The complete chloroplast genome sequence of Abies chensiensis (Pinaceae).

Abies chensiensis is listed as a threatened species in the Red List and categorized as key protected wild plants in China. Here, we determined the complete chloroplast genome of A. chensiensis using the Illumina MiSeq platform. The genome was 121,795 bp in length, comprising a large single copy (LSC) region of 67,160 bp, a small single copy (SSC) region of 54,107 bp, and two inverted repeat regions (IRa and IRb) of 264 bp each. It was composed of 114 genes, including 68 peptide-encoding genes, 35 transfer RNAs (tRNAs), four ribosomal RNAs (rRNAs), six open reading frames and one pseudogene. Phylogenetic analysis revealed that A. chensiensis was most closely related to A. beshanzuensis, with high bootstrap values. The present research will provide potential genetic resources for further conservation and management strategies.

Abies chensiensis Tiegh. is endemic in central China, with a disjunctively distribution in Henan, Shanxi, Hubei and Gansu provinces (Liu 1971; Shao and Xiang 2015). Because of its rare and narrow distribution, it is listed as a threatened species in the Red List (IUCN 2018) and categorized as key protected wild plants in China. At present, A. chensiensis occurs in high mountain ranges between 2100 m and 3000 m, with a cold and moist climate (Farjon 2001; Shao et al. 2017). Here, we assembled and characterized the complete plastome of A. chensiensis. It will provide potential genetic resources for further conservation and management strategies.

A strain sampled from the Shennongjia Mountain of Hubei province was used for sequencing. Specimens were given identification numbers and registered in the herbarium of Institute of Botany, CAS (PE), with Voucher no.WR0016. The complete chloroplast genome was sequenced by HiSeq4000 of Illumina. Totally 10.3 million high-quality clean reads (150 bp PE read length) were obtained. In total, ca. 10.1 million high-quality clean reads (150 bp PE read length) were generated with adaptors trimmed. The CLC de novo assembler (CLC Bio, Aarhus, Denmark), BLAST, GeSeq (Tillich et al. 2017), and tRNAscan-SE v1.3.1 (Schattner et al. 2005) were used to align, assemble, and annotate the plastome.

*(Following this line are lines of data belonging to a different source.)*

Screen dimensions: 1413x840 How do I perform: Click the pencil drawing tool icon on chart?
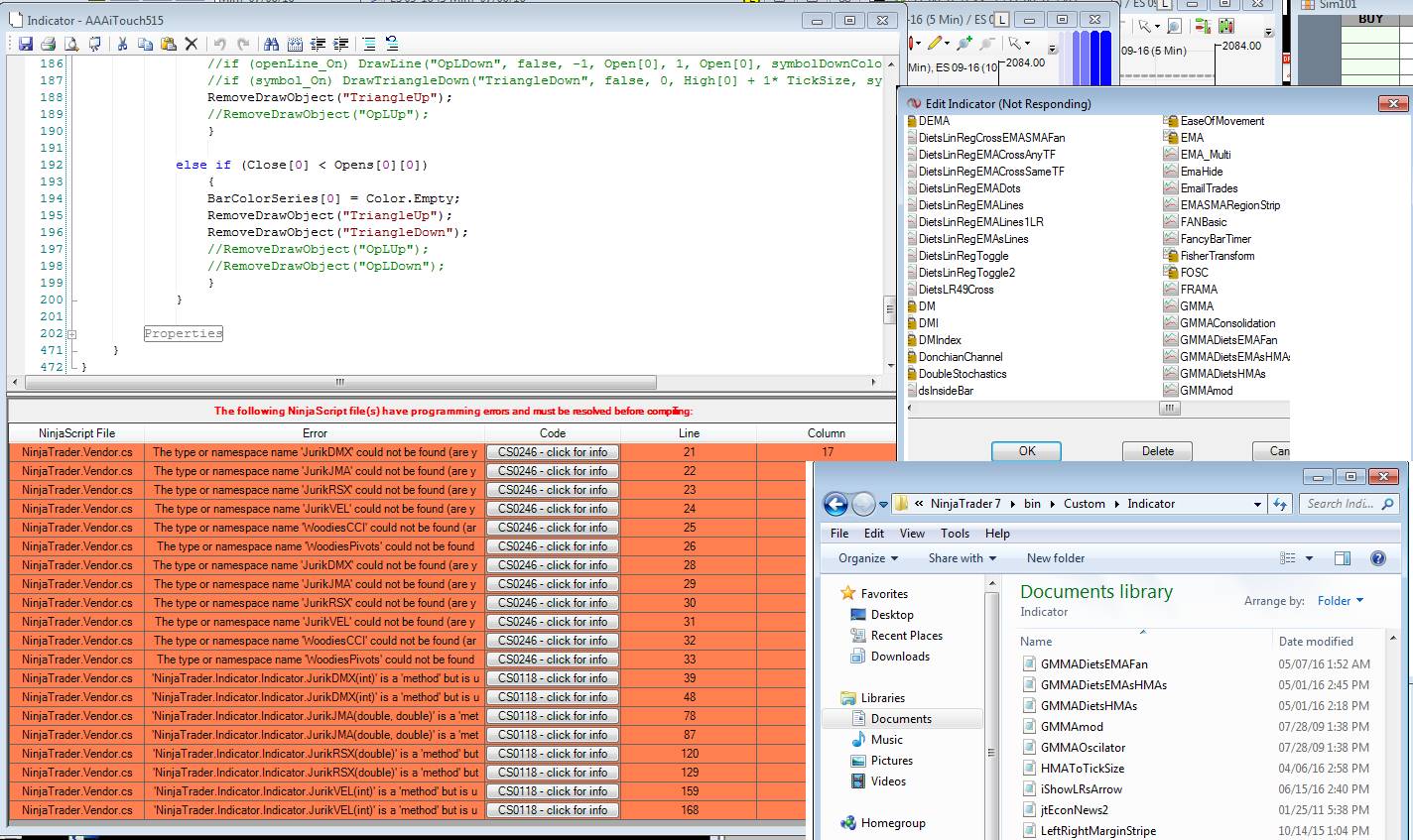coord(935,44)
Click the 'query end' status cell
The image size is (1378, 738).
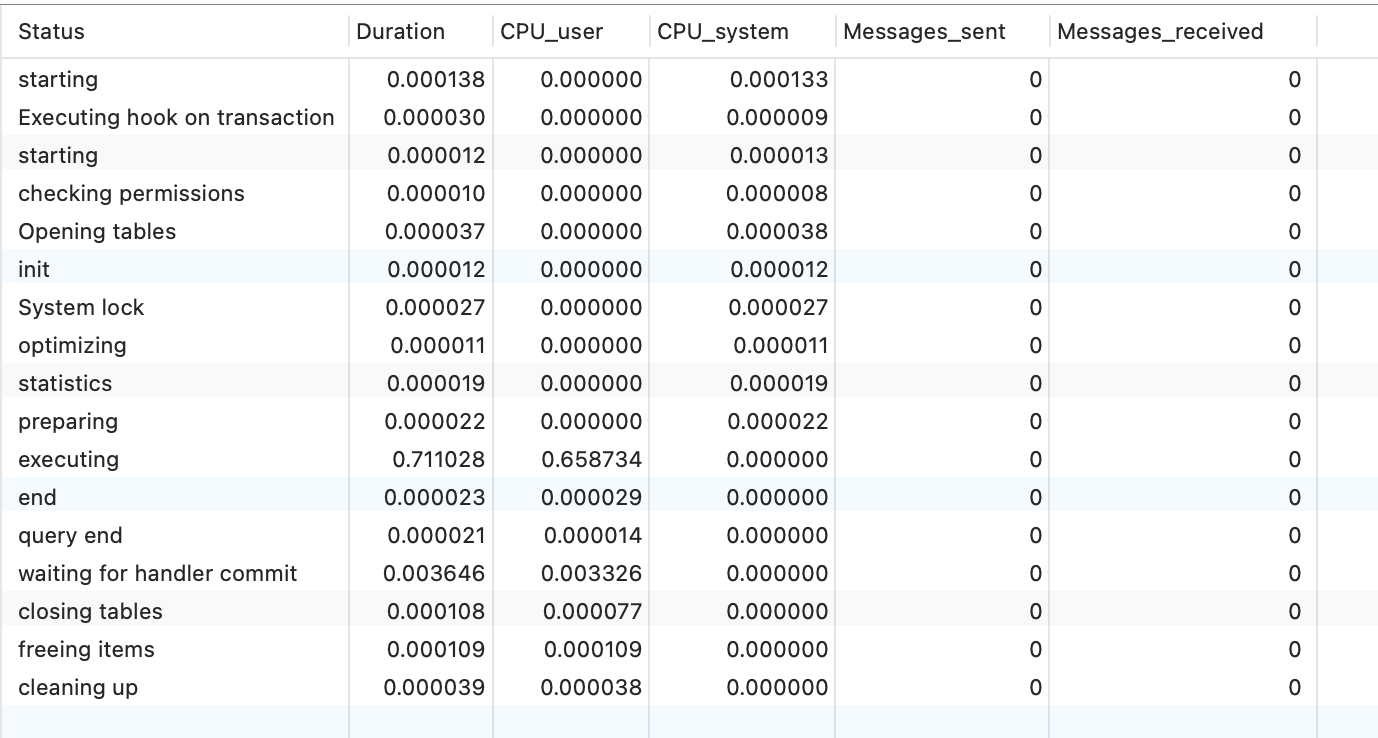click(x=70, y=536)
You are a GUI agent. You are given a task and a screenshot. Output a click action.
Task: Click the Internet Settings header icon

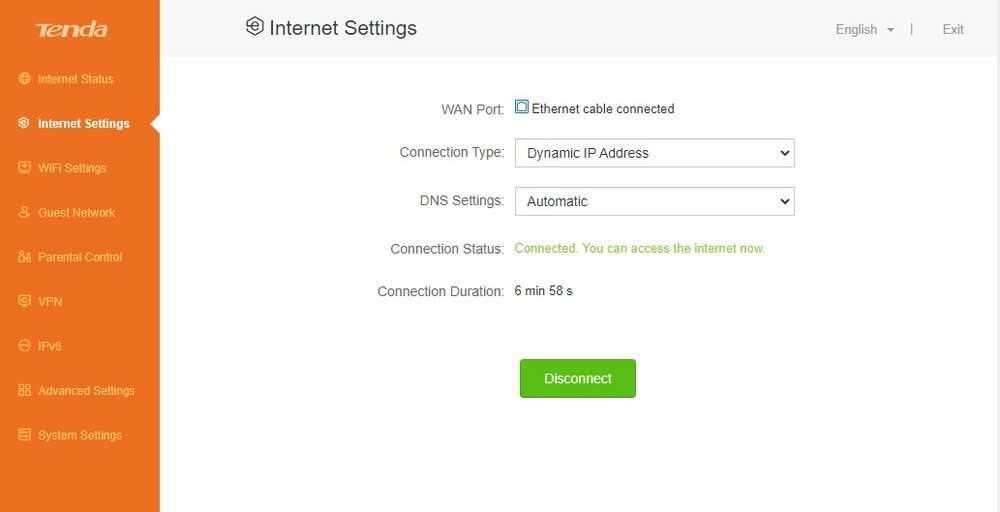(255, 27)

The chloroplast contigs of A. chensiensis were de novo assembled from low-coverage whole-genome sequences. The complete chloroplast genome is 121,795 bp in length (GenBank Accession no. MH706706) and has a typical quadripartite structure, consisting of a large single copy (LSC) region of 67,160 bp, a small single copy (SSC) region of 54,107 bp, and two inverted repeat regions (IRa and IRb) of 264 bp each. The GC content is 38.3%, with the SSC region having higher GC content (39.3%) than the LSC (37.4%) and IR (39.0%) regions. The genome contains 114 genes, including 68 peptide-encoding genes, 35 transfer RNAs (tRNAs), four ribosomal RNAs (rRNAs), six open reading frames and one pseudogene. All ndh genes have been lost in the genome of A. chensiensis. Short inverted repeat sequences were detected in 52-kb inversion points of the cp genome, which consist of trnS-psaM-ycf12-trnG and trnG-ycf12-psaM-trnS (1183 bp). Interestingly, such missing of ndh genes and inverted repeats had been reported in several members of the genus Abies (A. beshanzuensis, A. koreana) (Yi et al. 2015; Shao et al. 2018) .

To investigate the phylogenetic position of Abies chensiensis, we aligned ten chloroplast genomes with MAFFT v7.3 (Suita, Osaka, Japan) (Katoh and Standley 2013). The maximum likelihood (ML) inference was performed using GTRþIþC model with RAxML v.8.2.1 (Karlsruhe, Germany) (Stamatakis 2014) on the CIPRES cluster service (Miller et al. 2010). The ML tree revealed that A. chensiensis and A. beshanzuensis formed a monophyletic group with bootstrap support values of 100% (Figure 1).

Figure 1.

The best Maximum likelihood (ML) phylogram inferred from ten chloroplast genomes in Pinaceae and Ginkgoaceae (bootstrap value are indicated on the branches).